历史上的今天:10月29日
African-American folk artist Harriet Powers, now nationally recognized for her quilts, was born in rural Georgia on October 29, 1837. Using traditional applique(嵌花的,贴花的) technique, Powers recorded local legends, Bible stories, and astronomical events on her quilts. Considered among the finest examples of nineteenth-century Southern quilting, Powers's work is on display at the Smithsonian Institution and is featured in the online exhibition Seven Southern Quilters.
In 1938, one hundred years after Powers's birth, Mayme Reese shared her own memories of quilting in turn-of-the-century South Carolina with a Federal Writers' Project interviewer. Just as the beauty of Powers's work transcended(超越) race and class, Reese's recollections(回忆,记忆) suggest fine quilting was a skill Southern women of all classes appreciated. Reese remembered:
Sometimes rich white women would hear that such and such a person had won the prize for pretty quilts, they'd come and ask that person to make them a quilt…Sometimes they'd make it and sometimes they wouldn't…If they did make it, they'd get around five dollars…Sometimes they'd furnish the scraps and sometimes they wouldn't. Most of the time, though, they'd buy pieces of goods and give it to the person who was making the quilt to cut up.
Although prized for their beauty, quilts were necessities of life for pioneer families. Quilts not only adorned(装饰,佩戴) beds, but also served as makeshift(临时的) doors, windows, and cloaks. Patching quilts to keep large pioneer families warm was one of many housewifely duties. Writing about newly wed Anne Janette Kellogg, Gerald Carson characterized the lot of the early Michigan wife:
Thus began another woman's life in pioneer Michigan—the hanging of the almanac(历书,年鉴) from the clock shelf, the childbearing, the round of baking, sewing, washing, canning, threading dried apples on strings, the interminable(无限的,冗长的) making of carpet rags; quilts and comforters; filling bed ticks(被套) with oat straw(燕麦杆); of ironing, patching and mending.

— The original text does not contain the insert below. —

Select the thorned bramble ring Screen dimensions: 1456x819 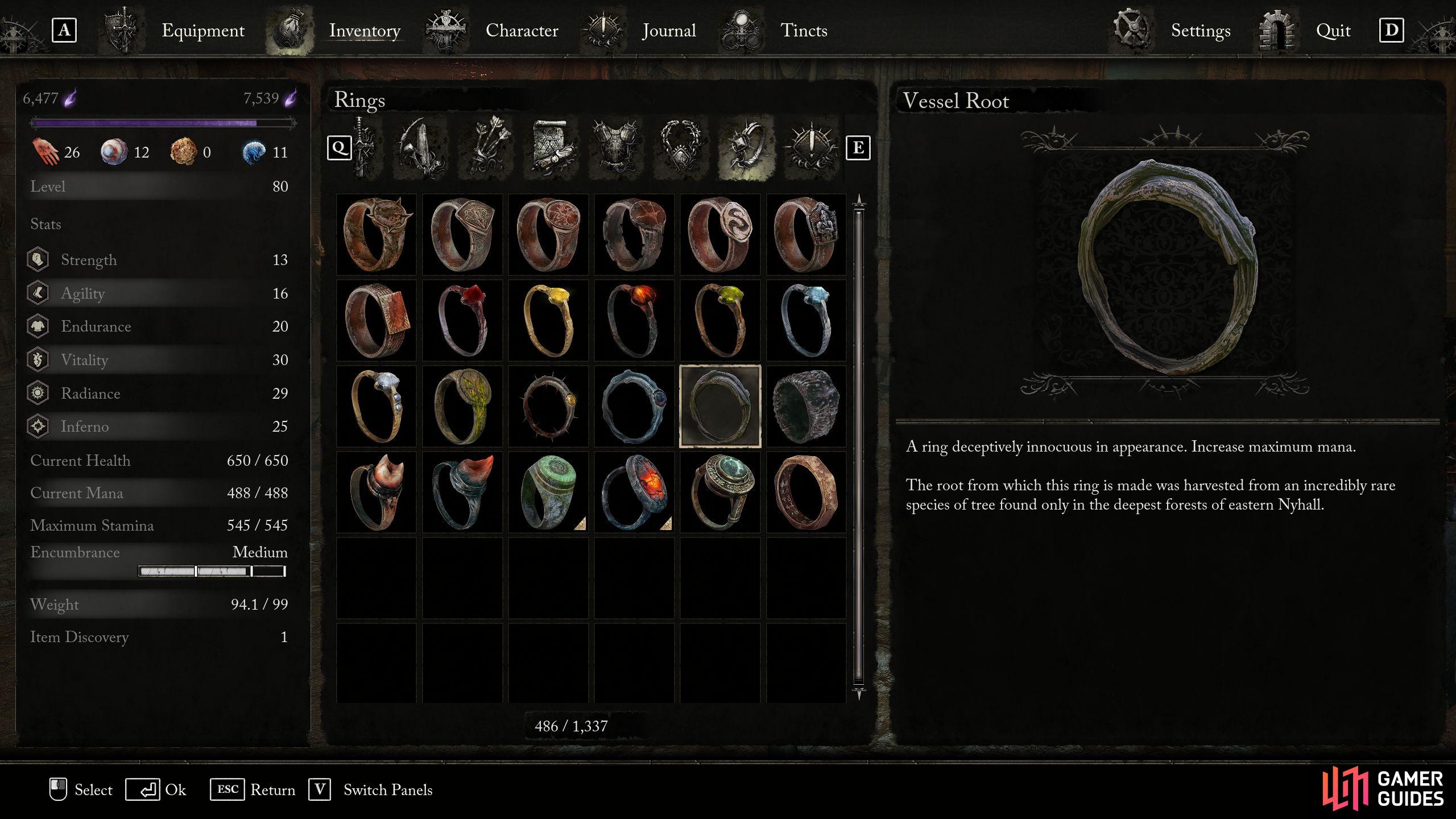pyautogui.click(x=548, y=406)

During the Depression, the handcrafting of quilts from scraps(小块,碎屑) and surplus materials helped rural Southerners survive hard times. Photographers of the Farm Security Administration documented quilting activities in small towns throughout the United States. These photographs also reveal the social and intergenerational nature of the pastime.

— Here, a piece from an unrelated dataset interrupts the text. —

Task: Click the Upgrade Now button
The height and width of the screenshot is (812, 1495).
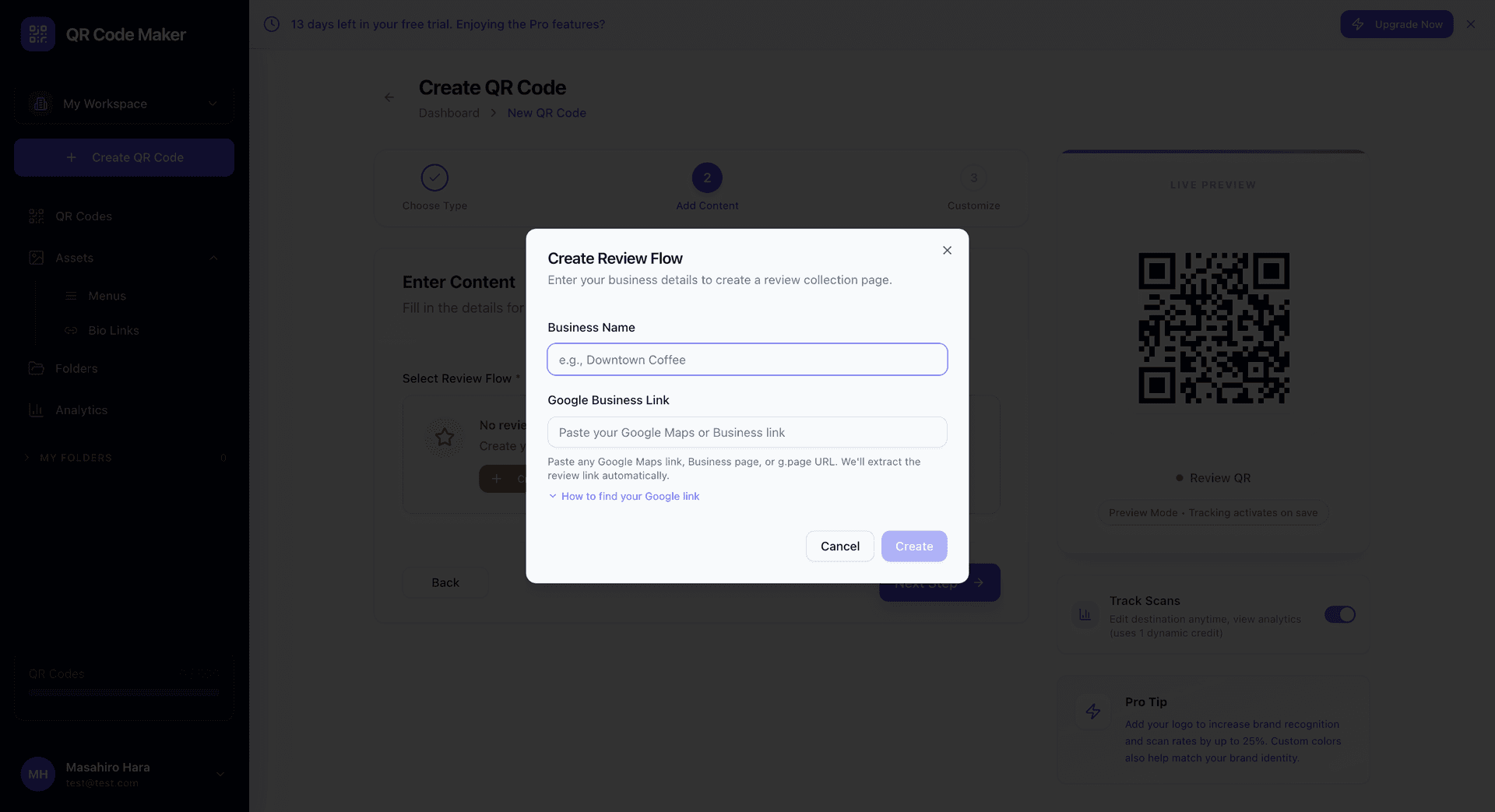Action: point(1397,24)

Sharing the work of quilting with friends and neighbors lightened the burden and created an occasion for fun and conversation. New Englander Ella Bartlett recalled the quilting bees of her youth for an WPA interviewer in 1938:
We would think we'd got everybody quilted up, when some mornin' there'd be a knock at the front door and some boy or girl would be there to say that 'Ma sent her compliments' and would I come to her quiltin' bee, and then we'd know another of the girls had got engaged.